Egypt crisis may keep investors at bay

Egypt's deepening political crisis may impact investor sentiment on Wednesday, as the country's army called for talks on national unity amid continuing anti-government protests.

Egypt's armed forces chief and Defence Minister Abdel Fattah al-Sisi called for discussions in response to a destabilising series of protests since President Mohamed Mursi awarded himself sweeping powers on November 22 to push through a new constitution shaped by his Islamist allies in a referendum on Saturday.

Egypt's index gained 0.8 percent on Tuesday recouping some losses from a sharp correction last week. However, many remain wary of the uncertainty in the country.

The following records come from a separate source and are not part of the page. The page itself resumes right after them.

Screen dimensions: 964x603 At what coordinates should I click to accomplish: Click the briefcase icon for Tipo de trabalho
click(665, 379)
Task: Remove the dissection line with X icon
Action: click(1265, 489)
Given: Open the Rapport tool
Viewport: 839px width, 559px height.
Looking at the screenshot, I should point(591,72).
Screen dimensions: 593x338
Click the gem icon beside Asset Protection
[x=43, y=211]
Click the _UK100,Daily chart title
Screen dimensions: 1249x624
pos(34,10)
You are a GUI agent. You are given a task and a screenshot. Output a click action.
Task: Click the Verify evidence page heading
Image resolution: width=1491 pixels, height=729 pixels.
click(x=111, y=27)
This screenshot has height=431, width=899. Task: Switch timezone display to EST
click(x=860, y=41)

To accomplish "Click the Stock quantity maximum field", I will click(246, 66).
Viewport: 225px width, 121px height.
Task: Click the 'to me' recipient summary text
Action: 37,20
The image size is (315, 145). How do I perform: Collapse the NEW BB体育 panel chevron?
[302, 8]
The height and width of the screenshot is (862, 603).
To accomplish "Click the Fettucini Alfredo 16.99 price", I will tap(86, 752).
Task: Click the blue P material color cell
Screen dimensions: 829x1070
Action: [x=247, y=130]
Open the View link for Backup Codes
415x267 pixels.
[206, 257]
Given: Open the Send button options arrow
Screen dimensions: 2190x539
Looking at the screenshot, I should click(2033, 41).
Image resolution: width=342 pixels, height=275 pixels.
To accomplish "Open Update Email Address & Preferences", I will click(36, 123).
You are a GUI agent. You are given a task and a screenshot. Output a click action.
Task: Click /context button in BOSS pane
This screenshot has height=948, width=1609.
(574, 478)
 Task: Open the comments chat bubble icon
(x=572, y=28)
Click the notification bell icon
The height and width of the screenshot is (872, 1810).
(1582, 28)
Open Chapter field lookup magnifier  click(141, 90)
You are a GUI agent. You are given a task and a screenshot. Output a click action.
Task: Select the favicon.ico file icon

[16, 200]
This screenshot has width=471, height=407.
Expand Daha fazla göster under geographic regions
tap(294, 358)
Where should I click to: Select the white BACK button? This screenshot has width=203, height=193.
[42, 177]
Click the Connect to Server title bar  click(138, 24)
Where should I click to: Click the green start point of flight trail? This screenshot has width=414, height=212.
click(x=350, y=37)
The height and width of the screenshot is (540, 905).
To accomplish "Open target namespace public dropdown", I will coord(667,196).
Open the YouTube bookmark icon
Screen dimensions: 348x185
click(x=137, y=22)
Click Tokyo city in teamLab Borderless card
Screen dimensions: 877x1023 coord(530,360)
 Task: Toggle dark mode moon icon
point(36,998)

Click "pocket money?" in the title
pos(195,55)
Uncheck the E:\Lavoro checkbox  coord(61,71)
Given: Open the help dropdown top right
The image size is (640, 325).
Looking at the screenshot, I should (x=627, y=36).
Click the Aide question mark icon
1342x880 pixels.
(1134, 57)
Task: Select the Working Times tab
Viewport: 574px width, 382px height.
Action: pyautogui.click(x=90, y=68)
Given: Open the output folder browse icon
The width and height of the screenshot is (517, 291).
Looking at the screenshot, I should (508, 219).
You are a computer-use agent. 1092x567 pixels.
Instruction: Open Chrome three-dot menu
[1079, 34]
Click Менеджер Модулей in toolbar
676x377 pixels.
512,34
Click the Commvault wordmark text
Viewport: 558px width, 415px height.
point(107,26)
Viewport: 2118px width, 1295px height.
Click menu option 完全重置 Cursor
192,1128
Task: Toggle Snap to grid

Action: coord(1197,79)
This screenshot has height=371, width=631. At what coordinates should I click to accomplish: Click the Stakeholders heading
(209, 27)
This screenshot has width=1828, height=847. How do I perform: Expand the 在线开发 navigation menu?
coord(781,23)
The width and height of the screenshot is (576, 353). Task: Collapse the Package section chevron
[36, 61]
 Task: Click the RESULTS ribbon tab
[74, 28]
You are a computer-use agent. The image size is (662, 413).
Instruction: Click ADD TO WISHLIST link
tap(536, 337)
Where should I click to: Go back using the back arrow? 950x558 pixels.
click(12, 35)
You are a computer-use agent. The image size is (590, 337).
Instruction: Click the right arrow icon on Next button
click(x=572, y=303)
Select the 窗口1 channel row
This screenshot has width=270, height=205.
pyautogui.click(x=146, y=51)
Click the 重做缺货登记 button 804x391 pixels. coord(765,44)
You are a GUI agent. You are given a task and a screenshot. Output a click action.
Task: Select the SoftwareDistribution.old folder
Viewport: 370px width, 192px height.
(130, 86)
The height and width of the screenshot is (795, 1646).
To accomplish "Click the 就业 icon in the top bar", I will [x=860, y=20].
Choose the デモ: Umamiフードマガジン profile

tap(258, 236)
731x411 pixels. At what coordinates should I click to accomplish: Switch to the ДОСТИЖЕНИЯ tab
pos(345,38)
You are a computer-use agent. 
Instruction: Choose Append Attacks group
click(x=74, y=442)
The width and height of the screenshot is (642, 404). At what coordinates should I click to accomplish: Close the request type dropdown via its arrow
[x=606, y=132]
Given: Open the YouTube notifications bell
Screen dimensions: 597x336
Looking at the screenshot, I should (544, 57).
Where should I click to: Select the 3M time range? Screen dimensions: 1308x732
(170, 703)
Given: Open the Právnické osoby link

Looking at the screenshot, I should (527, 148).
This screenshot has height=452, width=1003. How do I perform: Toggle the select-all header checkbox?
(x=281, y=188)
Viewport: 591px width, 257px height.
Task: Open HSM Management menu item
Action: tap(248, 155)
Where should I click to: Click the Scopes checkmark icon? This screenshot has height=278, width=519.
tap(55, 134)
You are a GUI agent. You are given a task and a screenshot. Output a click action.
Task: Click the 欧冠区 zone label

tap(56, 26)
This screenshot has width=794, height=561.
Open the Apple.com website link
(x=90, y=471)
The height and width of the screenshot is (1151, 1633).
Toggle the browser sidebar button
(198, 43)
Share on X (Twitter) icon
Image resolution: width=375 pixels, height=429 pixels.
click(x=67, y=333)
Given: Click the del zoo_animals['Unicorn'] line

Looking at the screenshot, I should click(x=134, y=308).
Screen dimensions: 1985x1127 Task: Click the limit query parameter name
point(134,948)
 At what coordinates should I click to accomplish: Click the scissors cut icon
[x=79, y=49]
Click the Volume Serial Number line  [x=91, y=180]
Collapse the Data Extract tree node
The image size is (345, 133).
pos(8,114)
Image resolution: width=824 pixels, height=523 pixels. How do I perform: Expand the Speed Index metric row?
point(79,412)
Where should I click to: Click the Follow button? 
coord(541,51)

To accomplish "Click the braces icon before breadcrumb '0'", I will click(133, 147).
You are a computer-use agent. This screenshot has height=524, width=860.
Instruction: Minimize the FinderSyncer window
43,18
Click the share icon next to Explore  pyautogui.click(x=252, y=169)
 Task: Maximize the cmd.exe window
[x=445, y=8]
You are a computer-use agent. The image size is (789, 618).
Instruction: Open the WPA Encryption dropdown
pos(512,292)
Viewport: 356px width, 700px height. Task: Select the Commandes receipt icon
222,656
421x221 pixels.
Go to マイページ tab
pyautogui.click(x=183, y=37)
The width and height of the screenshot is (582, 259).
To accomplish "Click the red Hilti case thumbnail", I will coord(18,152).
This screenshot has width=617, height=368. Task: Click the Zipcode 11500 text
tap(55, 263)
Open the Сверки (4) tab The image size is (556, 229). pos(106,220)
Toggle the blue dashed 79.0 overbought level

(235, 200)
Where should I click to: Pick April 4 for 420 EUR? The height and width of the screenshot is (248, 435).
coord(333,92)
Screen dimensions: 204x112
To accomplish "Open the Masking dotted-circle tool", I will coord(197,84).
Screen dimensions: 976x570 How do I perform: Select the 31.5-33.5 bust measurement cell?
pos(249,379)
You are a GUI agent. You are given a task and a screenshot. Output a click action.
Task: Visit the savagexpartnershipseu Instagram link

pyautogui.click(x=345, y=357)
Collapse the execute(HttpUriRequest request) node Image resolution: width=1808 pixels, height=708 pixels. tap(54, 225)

The country's finance minister also disclosed that a US$4.8bn International Monetary Fund loan, seen as a cornerstone of its economic recovery hopes, would be delayed until next month.

In the UAE, telecom firms du and Etisalat may see further pressure as investors were concerned over new taxes, or royalty fees, set by the government which were higher than analysts had expected.

Du plunged to a nine-week low while Etisalat fell to its lowest close since June 7.

Global markets may offer some resistance with Asian shares rising on the back of strength in global equities markets, firmer economic sentiment in Germany and hopes of a deal from US budget talks.

Petrochemical stocks in Saudi Arabia may see further gains as Brent crude held above US$108 a barrel on Wednesday.

The kingdom's index gained 0.3 percent on Tuesday.